07.24.17

Durbin Secures Funding For Peoria Ag Lab In Senate Appropriations Bill

CHICAGO – U.S. Senator Dick Durbin (D-IL), a member of the Senate Appropriations Committee, announced that funding for the National Center for Agricultural Utilization Research (NCAUR) in Peoria, Illinois was included in the Senate Appropriations Subcommittee on Agriculture, Rural Development, Food and Drug Administration, and Related Agencies fiscal year 2018 funding bill.  The Trump Administration’s budget proposed closing 17 U.S. Department of Agriculture (USDA) Agriculture Research Service (ARS) laboratories, including the NCAUR in Peoria. 

“For nearly eighty years, the Peoria Ag Lab has served an important role in research efforts at the USDA, developed new technologies to improve our way of life, and supported a first-rate workforce of scientists,” said Durbin.  “The Administration’s proposal to close this lab would have hurt our capacity to innovate, reduced our competitive edge, cut jobs, and hurt farmers and rural America.  I will continue to work with my colleagues on both sides of the aisle to secure this funding.”

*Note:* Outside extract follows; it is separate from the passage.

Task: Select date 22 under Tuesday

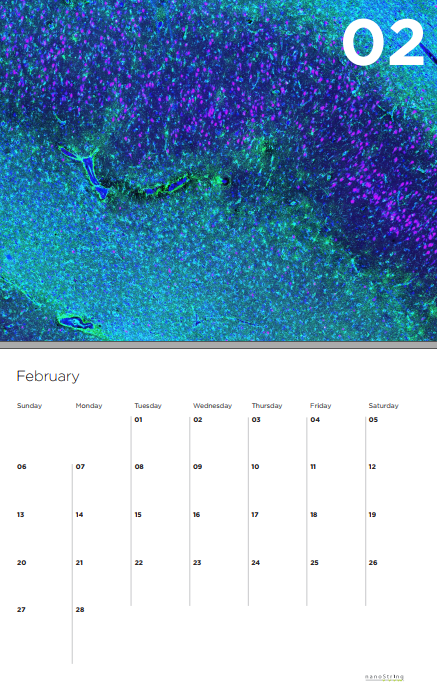Action: 139,563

In June, Durbin, along with Senator Tammy Duckworth (D-IL) and U.S. Reps. Darin LaHood (R-IL-18), Cheri Bustos (D-IL-17), and eleven other bipartisan House members pressed President Trump to scrap plans to close the NCAUR in Peoria. 

The NCAUR in Peoria was created by Congress in 1938 as one of four agricultural research labs, and officially opened 1940.  The Peoria lab is the largest of all USDA ARS labs with 200 employees, including 80 Ph.D. researchers.  The Peoria lab is best known for its work to develop the technique to mass produce penicillin, an antibiotic that is considered one of the greatest advances in modern history.  It also discovered Xantham—a thickening agent used in gum, salad dressing, and numerous other food products; the technique to produce high fructose corn syrup; and developed soybeans into a successful row crop.   The lab is currently conducting vital research to advance biofuels, reduce or replace chemical pesticides, and develop sustainable industrial and consumer products using agricultural feedstocks.